**** TEXT PASSAGE ****
Degradation at Sleeved Locations
B&W mechanical sleeves have been installed in all operating B&W OTSG plants in order to
mitigate tube leaks caused by high-cycle fatigue and to repair tubes with other indications of
degradation. The number of sleeves in service at these plants varies from a few hundred to
approximately one thousand. These sleeves, fabricated from either alloy 600 or alloy 690,
have three roller-expanded joints to seal them into the parent tube (one at the top of the
sleeve and two at the bottom of the sleeve). These joints have not undergone any type of
process to relieve stress.
**** RECORDED DATA ****
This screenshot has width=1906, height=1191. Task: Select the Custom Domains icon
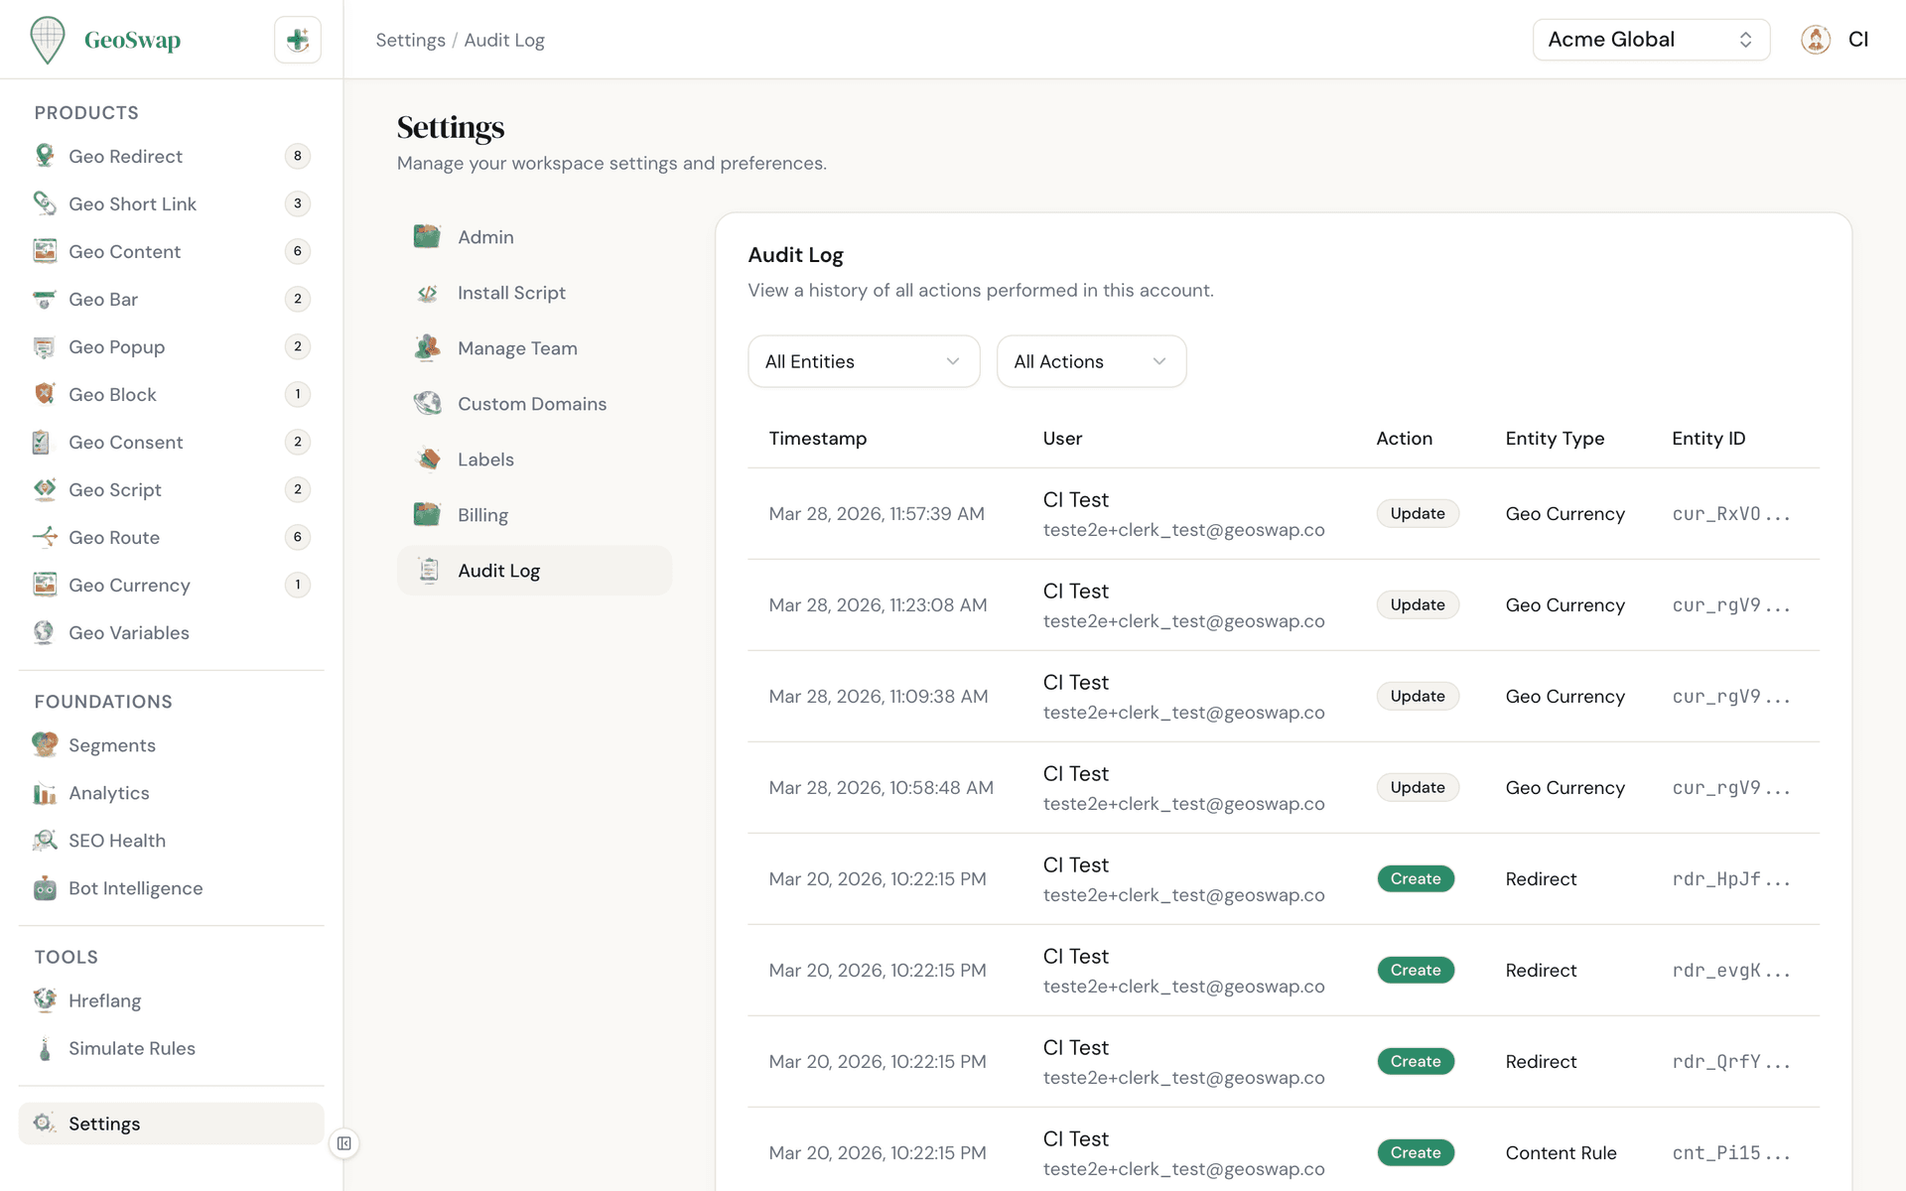[427, 403]
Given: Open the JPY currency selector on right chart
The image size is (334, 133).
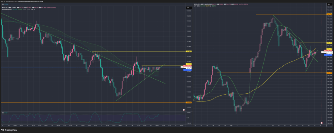Looking at the screenshot, I should (329, 4).
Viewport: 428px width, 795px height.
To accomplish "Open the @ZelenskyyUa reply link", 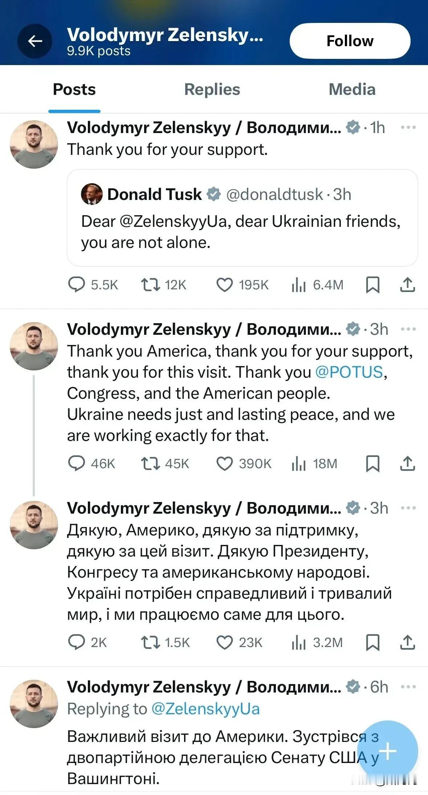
****
- _OBJECTIVES_:
1) Decide whether each statement agrees with the passage on degradation at sleeved locations, answering yes or no and quoting the deciding words of the passage: (a) The sleeves are fabricated from either alloy 600 or alloy 690. (b) Each sleeve has two roller-expanded joints at its top. (c) The sleeve joints have undergone a stress-relief process.
2) Write the next part of the passage on degradation at sleeved locations, picking up after its final sentence.

- _RESPONSES FOR EACH TASK_:
1)
(a) Yes: "These sleeves, fabricated from either alloy 600 or alloy 690"
(b) No: "one at the top of the sleeve and two at the bottom of the sleeve"
(c) No: "These joints have not undergone any type of process to relieve stress."

2)
IN 97-49 July 10, 1997 Axial, circumferential, and volumetric indications were detected in the joints of B&W
mechanical sleeves at ANO-1 (in 1996) although no tubes were removed to learn the nature
of the degradation. The indications were found at the joints of both alloy 600 and alloy 690
sleeves with a plus-point coil. The licensee believes that 9 of the 10 indications detected are
associated with the parent tube rather than with the sleeve itself. The degradation has been
observed at both the upper joint (located within the UTS) and the lower joints (in the tube
freespan region); 8 of the 10 indications were observed at the upper joint. One
circumferential indication was detected at an alloy 600 sleeve joint at Oconee Unit 3 (in 1996)
with a plus-point coil. This indication was associated with the upper of the two lower joints
(i.e., the upper lower joint). The licensee for Oconee Unit 3 believes that the indication could
be the result of a scratch made during the rolling process; however, this cannot be confirmed, since current technology does not permit the sleeve to be removed from the steam generator
for destructive examination because of its location.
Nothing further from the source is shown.